Titel: | Gaskraftmaschine von F. W. Gilles in Kalk bei Deutz. |
Fundstelle: | Band 225, Jahrgang 1877, S. 322 |
Download: | XML |
Gaskraftmaschine von F. W. Gilles in Kalk bei Deutz.
Mit Abbildungen im Text und auf Taf. IV [c.d/4].
Gilles' Gaskraftmaschine.
Textabbildung Bd. 225, S. 322
Diese neue patentirte Gaskraftmaschine, welche von der
„Maschinenbau-Actiengesellschaft Humboldt“ in
Kalk bei Deutz bereits in größerer Zahl ausgeführt wurde, wirkt –
übereinstimmend mit der bekannten Otto und Langen'schen Maschine –
wesentlich durch den Ueberdruck der äußern Luft über das hinter dem Kolben in
Folge der Gasexplosion entstandene Vacuum. Während jedoch letztere Maschine (*
1877 223 557) nur einen
Kolben benutzt, um sowohl bei der Explosion des Gasgemisches als Flugkolben, beim Rückgange als Arbeitskolben zu dienen, hat Gilles diese
beiden Functionen an zwei getrennte Organe vertheilt und damit insofern
jedenfalls einen Fortschritt erzielt, als nun die bekannte auslösbare Kupplung
mit ihrem lästigen Geräusch wegfallen konnte. (Vgl. S. 229 d. Bd.)

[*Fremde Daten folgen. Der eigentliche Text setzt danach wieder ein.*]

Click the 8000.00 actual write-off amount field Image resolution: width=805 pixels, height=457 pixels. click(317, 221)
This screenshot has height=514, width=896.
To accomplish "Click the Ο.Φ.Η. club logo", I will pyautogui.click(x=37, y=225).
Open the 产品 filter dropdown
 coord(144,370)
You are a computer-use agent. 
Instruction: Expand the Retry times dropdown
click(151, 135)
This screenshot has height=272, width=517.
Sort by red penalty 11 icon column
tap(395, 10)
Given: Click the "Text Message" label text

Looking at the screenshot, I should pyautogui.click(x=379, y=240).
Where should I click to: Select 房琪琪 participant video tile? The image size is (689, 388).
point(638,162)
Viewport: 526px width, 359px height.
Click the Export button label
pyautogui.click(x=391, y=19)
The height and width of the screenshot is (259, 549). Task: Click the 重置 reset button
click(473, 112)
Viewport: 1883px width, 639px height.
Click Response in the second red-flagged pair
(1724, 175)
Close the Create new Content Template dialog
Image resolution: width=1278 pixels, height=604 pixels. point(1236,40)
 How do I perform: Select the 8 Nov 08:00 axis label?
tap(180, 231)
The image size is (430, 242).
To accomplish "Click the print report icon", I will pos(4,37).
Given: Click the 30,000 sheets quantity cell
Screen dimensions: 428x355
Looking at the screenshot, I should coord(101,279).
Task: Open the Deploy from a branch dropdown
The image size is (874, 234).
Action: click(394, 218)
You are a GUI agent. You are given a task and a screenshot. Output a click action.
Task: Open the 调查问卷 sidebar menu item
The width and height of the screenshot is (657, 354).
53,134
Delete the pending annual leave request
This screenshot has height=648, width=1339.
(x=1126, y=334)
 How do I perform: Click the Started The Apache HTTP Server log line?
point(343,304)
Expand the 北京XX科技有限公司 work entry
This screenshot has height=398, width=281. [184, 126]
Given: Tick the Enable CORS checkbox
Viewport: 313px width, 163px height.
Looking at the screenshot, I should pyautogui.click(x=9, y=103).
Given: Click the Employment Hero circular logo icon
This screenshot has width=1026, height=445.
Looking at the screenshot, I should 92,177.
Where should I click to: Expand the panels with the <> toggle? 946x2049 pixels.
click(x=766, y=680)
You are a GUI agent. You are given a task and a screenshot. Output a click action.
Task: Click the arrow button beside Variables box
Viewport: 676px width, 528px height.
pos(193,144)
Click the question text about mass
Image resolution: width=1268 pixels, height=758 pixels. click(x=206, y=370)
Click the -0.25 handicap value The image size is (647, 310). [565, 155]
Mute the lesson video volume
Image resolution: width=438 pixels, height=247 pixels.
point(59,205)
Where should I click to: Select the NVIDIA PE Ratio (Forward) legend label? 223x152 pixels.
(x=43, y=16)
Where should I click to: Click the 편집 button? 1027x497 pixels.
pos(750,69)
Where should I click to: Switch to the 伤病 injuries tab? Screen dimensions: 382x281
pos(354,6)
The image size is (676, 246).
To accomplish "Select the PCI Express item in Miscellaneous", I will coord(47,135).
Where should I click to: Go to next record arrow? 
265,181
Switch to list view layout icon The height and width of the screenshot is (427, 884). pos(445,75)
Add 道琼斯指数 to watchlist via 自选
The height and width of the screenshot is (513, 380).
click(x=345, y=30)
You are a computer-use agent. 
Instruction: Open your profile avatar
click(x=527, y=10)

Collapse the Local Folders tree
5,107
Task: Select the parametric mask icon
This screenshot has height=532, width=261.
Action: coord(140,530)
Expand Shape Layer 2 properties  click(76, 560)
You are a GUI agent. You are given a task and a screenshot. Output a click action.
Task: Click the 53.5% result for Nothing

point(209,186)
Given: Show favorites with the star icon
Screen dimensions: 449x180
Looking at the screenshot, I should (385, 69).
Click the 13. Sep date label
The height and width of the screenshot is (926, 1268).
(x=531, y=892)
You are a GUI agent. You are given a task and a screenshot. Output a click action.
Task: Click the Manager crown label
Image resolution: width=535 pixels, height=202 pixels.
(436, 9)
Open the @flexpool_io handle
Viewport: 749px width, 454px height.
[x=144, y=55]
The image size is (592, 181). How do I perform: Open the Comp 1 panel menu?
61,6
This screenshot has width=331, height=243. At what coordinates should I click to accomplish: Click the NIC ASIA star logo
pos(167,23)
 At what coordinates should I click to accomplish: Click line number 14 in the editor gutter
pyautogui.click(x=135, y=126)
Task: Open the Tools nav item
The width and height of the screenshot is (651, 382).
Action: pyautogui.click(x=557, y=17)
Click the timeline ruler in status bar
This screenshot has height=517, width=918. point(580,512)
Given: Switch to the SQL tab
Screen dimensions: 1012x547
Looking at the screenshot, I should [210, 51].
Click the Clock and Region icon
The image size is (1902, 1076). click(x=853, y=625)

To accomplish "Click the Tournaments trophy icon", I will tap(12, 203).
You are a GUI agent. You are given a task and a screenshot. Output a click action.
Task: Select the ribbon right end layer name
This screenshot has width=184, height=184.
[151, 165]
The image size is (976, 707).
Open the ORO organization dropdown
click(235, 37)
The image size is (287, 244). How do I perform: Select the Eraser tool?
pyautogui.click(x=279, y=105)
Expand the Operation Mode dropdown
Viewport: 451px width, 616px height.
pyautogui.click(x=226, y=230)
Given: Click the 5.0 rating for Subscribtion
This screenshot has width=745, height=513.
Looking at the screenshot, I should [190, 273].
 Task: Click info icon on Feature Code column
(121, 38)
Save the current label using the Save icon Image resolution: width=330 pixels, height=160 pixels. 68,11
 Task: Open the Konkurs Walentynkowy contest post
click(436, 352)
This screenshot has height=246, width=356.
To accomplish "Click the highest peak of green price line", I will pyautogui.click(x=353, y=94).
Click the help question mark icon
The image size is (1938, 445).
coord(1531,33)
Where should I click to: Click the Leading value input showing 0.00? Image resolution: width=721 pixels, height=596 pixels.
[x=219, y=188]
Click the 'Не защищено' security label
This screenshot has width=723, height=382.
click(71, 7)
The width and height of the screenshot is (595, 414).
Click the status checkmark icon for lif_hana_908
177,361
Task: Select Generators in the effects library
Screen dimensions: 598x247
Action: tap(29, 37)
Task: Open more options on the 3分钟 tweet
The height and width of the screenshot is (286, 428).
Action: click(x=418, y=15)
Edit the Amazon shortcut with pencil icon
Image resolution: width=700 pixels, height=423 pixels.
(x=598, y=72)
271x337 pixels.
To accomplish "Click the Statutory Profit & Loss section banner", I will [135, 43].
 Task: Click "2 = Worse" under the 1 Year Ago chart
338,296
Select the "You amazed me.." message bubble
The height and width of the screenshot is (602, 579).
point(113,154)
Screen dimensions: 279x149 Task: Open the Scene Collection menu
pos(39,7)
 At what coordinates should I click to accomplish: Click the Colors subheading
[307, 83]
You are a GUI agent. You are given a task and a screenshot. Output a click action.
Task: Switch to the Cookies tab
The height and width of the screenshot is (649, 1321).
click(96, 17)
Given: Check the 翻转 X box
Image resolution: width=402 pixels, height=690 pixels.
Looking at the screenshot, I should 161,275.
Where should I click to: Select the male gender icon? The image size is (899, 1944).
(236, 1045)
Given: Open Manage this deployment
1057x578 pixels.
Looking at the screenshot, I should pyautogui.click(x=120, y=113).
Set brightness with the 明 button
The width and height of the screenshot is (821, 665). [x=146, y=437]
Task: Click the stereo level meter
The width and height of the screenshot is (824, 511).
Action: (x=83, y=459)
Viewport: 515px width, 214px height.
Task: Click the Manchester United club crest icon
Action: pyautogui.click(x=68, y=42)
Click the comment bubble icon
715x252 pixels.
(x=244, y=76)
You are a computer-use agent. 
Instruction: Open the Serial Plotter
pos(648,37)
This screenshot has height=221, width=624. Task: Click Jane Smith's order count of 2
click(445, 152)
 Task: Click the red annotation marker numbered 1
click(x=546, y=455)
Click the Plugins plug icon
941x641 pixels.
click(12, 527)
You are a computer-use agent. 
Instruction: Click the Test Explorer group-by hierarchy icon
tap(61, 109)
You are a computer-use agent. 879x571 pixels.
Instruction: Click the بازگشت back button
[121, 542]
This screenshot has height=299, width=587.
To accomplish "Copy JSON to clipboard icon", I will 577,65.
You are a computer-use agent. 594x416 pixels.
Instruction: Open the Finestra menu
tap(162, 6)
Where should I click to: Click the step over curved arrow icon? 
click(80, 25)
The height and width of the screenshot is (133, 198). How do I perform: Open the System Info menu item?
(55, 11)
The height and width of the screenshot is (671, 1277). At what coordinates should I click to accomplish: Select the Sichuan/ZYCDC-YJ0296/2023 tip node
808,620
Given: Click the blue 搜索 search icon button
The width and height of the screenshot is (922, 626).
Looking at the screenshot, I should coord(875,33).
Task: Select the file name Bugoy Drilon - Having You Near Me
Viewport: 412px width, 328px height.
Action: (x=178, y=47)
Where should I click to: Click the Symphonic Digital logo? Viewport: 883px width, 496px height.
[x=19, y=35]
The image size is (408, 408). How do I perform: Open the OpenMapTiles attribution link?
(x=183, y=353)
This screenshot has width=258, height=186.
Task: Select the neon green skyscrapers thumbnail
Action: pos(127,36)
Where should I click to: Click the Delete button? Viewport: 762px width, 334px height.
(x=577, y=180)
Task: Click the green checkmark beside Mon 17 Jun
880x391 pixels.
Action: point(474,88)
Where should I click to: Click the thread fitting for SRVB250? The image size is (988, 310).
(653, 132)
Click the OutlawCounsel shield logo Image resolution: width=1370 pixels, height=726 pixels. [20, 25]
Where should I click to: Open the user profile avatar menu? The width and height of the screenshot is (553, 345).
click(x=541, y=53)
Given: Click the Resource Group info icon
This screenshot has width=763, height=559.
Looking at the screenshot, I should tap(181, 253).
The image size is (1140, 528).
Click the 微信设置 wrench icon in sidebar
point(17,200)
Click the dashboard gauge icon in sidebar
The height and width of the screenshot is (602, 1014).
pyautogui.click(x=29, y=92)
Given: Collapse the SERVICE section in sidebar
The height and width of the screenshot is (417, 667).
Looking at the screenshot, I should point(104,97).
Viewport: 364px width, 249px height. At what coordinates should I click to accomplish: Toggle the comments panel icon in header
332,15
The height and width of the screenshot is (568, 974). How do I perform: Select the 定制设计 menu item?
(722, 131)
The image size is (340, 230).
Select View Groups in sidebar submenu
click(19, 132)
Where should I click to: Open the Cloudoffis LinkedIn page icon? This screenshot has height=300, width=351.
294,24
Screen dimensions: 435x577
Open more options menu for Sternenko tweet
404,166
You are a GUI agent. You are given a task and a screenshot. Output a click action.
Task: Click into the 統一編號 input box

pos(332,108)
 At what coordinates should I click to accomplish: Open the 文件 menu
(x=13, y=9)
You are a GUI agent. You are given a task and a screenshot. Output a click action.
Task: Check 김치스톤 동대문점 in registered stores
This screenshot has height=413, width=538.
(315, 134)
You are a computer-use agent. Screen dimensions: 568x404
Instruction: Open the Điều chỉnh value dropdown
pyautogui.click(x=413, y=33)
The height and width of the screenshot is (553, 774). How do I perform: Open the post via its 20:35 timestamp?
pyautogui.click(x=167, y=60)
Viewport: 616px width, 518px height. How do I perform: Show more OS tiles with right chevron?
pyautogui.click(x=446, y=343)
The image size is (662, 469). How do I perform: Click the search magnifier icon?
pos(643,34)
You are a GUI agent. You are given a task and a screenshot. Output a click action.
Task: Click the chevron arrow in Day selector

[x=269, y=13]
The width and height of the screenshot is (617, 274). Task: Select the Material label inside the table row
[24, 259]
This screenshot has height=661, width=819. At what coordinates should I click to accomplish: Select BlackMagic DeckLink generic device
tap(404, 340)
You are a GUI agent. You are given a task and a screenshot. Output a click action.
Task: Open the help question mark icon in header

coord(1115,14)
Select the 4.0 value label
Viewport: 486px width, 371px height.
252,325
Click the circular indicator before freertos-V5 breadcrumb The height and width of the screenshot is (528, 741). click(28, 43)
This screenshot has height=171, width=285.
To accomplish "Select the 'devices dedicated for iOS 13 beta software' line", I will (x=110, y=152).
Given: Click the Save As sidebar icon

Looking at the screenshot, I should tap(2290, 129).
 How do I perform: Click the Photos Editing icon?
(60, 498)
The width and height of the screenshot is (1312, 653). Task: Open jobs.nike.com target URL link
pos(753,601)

Eine weitere Folge dieser Abänderung ist die Anordnung der
Schungradwelle unterhalb des Gascylinders, während
dieselbe bei der Otto und Langen'sche Maschine nothwendig oberhalb des Cylinders angebracht sein muß.
Die Skizzen Fig.
6 und 7 zeigen in zwei auf einander senkrechten Schnitten der Gilles'schen
Maschine den Arbeitskolben A und Flugkolben F in zwei verschiedenen Stellungen, Fig. 6 am Schlusse und
Fig. 7
beim Beginn der Arbeitsperiode. In letzterer ist der Flugkolben F bereits in seiner tiefsten Stellung angelangt, indem
er an weiterm Sinken dadurch verhindert wird, daß sich das mit Stellmuttern
versehene Ende seiner vierkantigen Kolbenstange auf einem festen Bügel aufgesetzt
hat. Der Arbeitskolben A dagegen, welcher gleichzeitig
als Kreuzkopf dient und durch eine Stange mit der gekröpften Schwungradwelle
verbunden ist (Fig.
7), hat noch nicht seinen tiefsten Punkt erreicht. In Folge dessen hat die
Schwungradwelle, und mit ihr die darauf gekeilte Kammscheibe k, welche den Steuerschieber S bewegt, noch
das Wegstück βδ (Fig. 6) zurückzulegen, ehe
sie von der Stellung der Figur 7 in die untere
todte Punktstellung gelangt. In diesen Zeitraum fällt die Explosion des
Gasgemisches, welche durch den Schieber S in ähnlicher
Weise besorgt zu werden scheint, wie bei der Otto und Langen'schen Maschine. Gehen
wir nämlich noch einen Moment vor die Stellung der Figur 7 zurück, so sehen
wir Flugkolben und Arbeitskolben in dem Niveau des Gaseinströmcanals grade beisammen
stehen und den Punkt α der Kammscheibe k in Figur 6 die
Schieberstellung bestimmen. Dabei steht der Schieber im tiefsten Punkte. Bei der
Drehung im Sinne des Pfeiles der Figur 6 kommt nun die
Kammscheibe in der Strecke βα zur
Wirksamkeit, hebt den Schieber und gestattet Einströmung des Gasgemenges.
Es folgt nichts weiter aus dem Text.